Dubai’s economy is anticipated to expand 3.1 per cent in 2021, helped by policy measures that have minimized the impact of Covid-19, according to the latest government projections. The emirate’s gross domestic product is expected to expand 3.4 per cent in 2022.
Globally, more than 6.5 billion Covid-19 vaccine shots have been provided across 184 countries, according to data collected by Bloomberg’s vaccine tracker. In the UAE, 20.5 million doses have been given, enough to cover 95.2 per cent of the population, the tracker showed.
Dubai’s non-oil companies’ output continued to expand at a strong pace in September, despite the drop in new business. While the rate of growth slipped from August, it was still the second-strongest in over a year.

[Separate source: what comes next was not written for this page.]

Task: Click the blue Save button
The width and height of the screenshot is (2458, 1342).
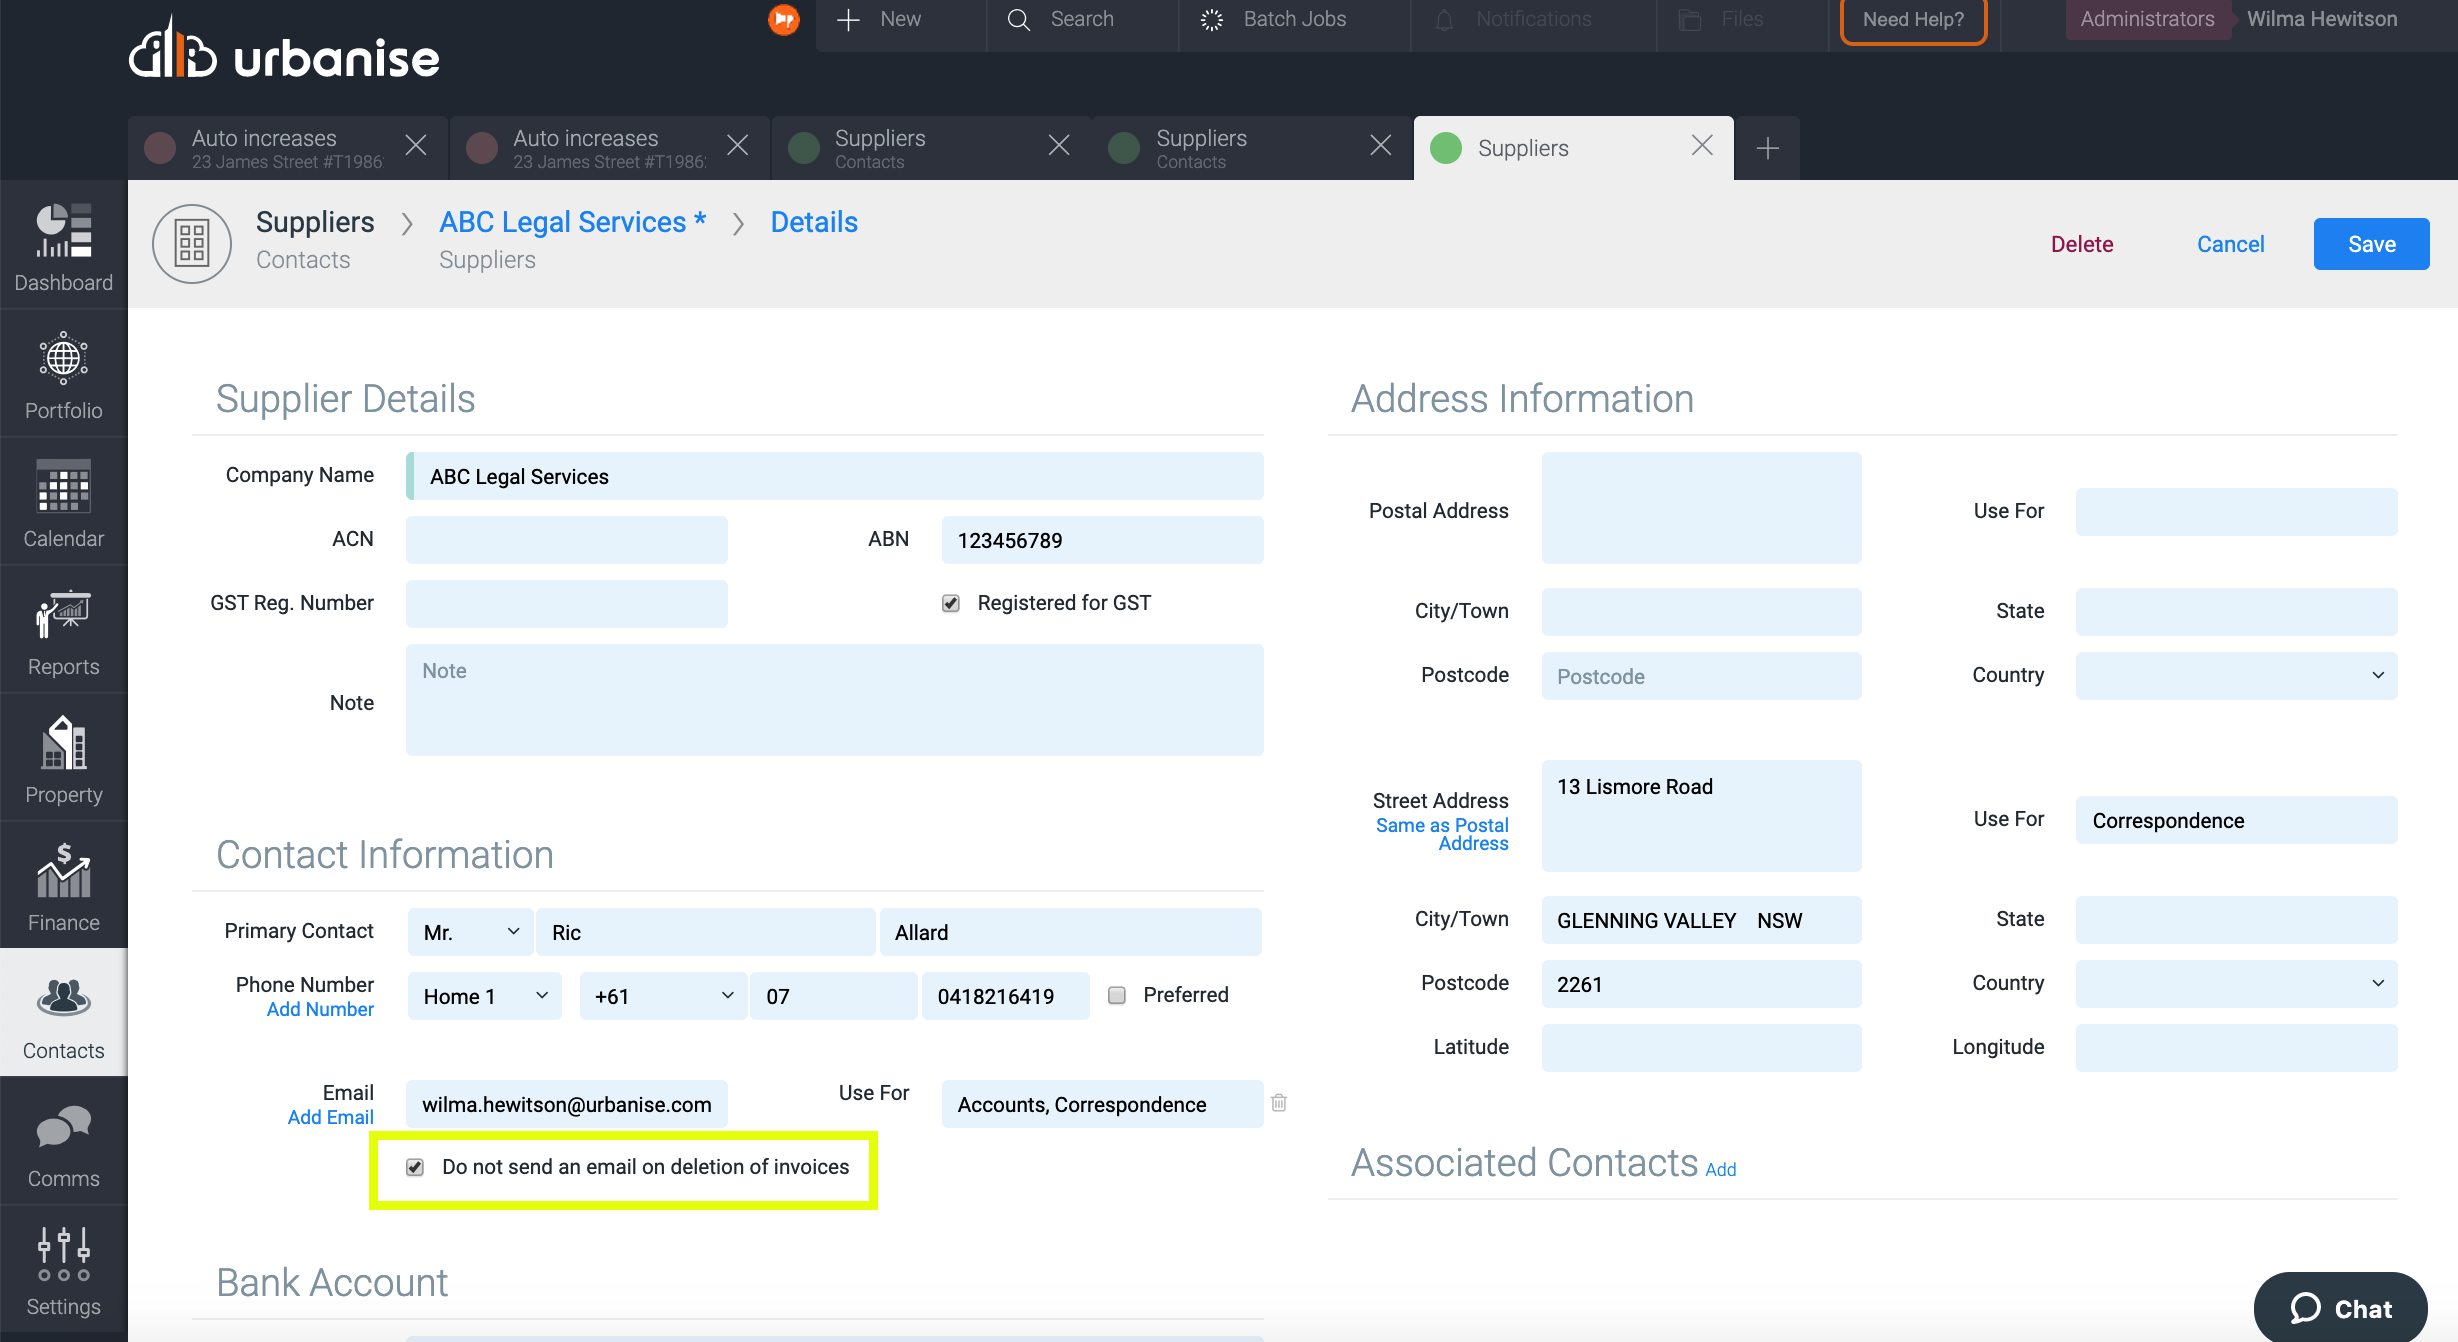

Outlooks for future output enhanced for the fourth month running, as firms expect the economy to continue to rebound from the pandemic and that Expo 2020 will drive higher sales.
Confidence in the travel and tourism sector reached a five-month high in September and outpaced that seen in the rest of the non-oil sector. Travel and tourism companies saw a sustained upturn in sales in September, which some respondents linked to increased demand in the run-up to Expo 2020.
With business confidence growing, companies continued to employ more people at the end of the third quarter. However, there were signs that the fall in new orders had weighed on hiring, as employment rose marginally and to its least extent in four months, the PMI report showed.
New business fell marginally in September for the first time since February. Weaker demand and discounts at competing firms were behind the drop-in sales, according to the companies surveyed.
The construction sector led the decline, as new work fell for the first time since June, the PMI report showed.